Support available for potential Councillors

The City of Greater Bendigo is reminding residents considering running for Council elections this year that there is support available to allow Councillors to carry out their duties and meet family and work commitments at the same time.

This is in response to recent reports that fewer women may stand for Council elections this month, because women are more negatively impacted by COVID-19 through additional childcare responsibilities and financial stress caused by job insecurity.

Being a Councillor and leading your community can be a rewarding experience.  It can also be a demanding and time-consuming role.  There is a requirement to attend Council and Committee meetings, represent the Council and communicate with residents, business, community groups and others.

In preparation for the upcoming Council elections, a new support policy for Councillors was adopted in August which offers:

  • Reimbursement of caring expenses (for children as well as elderly, disabled or sick family members)
  • The provision of laptops and smart phones as needed
  • Access to a vehicle to attend community events
  • Financial support for training
  • Reimbursement of travel expenses incurred for Council purposes
  • Fair and reasonable support for individuals with a disability

Councillors also receive an annual allowance of more than $31,000. The Mayoral allowance is higher.

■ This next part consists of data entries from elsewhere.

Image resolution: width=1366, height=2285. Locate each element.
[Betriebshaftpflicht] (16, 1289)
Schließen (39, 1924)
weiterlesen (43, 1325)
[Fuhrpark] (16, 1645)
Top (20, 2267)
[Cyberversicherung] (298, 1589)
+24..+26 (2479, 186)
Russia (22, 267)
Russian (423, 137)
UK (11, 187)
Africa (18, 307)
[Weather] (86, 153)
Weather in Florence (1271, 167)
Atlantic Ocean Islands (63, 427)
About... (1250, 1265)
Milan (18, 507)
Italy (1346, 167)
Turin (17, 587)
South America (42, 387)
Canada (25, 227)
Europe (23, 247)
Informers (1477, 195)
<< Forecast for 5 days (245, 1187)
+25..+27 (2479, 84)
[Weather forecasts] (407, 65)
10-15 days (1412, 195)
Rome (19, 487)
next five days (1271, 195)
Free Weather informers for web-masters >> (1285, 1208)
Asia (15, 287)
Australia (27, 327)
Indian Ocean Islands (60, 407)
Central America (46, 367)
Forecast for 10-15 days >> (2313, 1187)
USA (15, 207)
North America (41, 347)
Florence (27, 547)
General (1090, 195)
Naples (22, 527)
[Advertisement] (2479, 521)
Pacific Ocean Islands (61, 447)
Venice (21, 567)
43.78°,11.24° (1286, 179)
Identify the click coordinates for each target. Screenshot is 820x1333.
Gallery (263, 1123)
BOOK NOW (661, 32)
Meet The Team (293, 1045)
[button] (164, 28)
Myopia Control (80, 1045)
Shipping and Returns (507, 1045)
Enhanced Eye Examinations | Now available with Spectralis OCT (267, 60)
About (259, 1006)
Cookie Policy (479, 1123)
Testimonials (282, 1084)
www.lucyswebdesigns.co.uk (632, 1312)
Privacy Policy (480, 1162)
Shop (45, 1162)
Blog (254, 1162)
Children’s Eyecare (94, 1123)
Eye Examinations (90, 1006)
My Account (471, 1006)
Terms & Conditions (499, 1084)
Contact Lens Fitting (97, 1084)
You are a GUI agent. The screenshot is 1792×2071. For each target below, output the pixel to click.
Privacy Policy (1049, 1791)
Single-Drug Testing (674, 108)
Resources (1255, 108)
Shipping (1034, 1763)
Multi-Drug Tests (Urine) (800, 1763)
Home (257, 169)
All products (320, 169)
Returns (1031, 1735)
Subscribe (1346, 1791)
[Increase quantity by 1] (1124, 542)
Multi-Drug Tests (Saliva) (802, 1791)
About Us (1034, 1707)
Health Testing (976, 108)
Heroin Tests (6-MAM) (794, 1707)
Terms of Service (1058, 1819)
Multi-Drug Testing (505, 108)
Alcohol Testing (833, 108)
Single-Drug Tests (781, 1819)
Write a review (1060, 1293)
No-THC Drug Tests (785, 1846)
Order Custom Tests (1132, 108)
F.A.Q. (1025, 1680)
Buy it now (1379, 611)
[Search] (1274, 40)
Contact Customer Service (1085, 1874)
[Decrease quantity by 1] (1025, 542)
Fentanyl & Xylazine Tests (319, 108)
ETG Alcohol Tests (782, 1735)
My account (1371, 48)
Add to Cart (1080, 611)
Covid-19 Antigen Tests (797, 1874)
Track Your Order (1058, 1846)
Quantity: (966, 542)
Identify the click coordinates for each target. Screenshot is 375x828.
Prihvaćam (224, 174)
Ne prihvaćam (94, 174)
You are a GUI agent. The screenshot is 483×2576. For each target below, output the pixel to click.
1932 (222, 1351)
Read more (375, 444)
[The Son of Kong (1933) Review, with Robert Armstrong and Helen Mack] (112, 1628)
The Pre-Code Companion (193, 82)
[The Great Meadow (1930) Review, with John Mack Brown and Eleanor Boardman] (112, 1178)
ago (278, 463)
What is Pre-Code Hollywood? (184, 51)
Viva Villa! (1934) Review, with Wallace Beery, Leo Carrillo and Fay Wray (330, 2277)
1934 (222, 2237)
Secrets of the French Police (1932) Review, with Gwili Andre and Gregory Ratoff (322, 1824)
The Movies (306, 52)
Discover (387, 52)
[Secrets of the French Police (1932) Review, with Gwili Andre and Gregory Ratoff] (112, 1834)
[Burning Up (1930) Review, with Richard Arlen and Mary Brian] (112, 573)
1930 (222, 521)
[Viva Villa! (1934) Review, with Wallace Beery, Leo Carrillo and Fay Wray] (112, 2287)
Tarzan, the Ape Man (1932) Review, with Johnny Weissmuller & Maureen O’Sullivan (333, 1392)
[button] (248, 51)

Acting Chief Executive Officer Andrew Cooney said being a Councillor was rewarding and there were several initiatives to provide support with the demands of the role. 

“We want to encourage a diversity of candidates to stand at this election and this means we have to do what we can to ensure the job is as welcoming, accessible and inclusive as possible,” Mr Cooney said.

“We encourage people from all backgrounds to consider running for Council, regardless of age, gender, ability, income, experience or ethnicity.”

Mr Cooney said the proportion of women on Council had grown.

“In 2016, women comprised 11 of 32 candidates and won five of the nine positions on Council, which was an increase of two on the previous Council.

“Council should be representative of the community it serves. For that to happen, the City must provide support to remove barriers to participation, such as caring responsibilities, access to transport and some financial reimbursement.”

“We want to reassure all prospective candidates we will work with the new Council to find meeting arrangements that suits their needs.

“One thing COVID-19 has shown us is that with the help of technology there are many new ways we can meet and exchange information. This is creating more flexibility for people who have to blend the competing demands of work, family and community.”

For more information about the role of a Councillor and support for Councillors head to

Nominations for this year’s Council elections open on September 17 and close on September 22.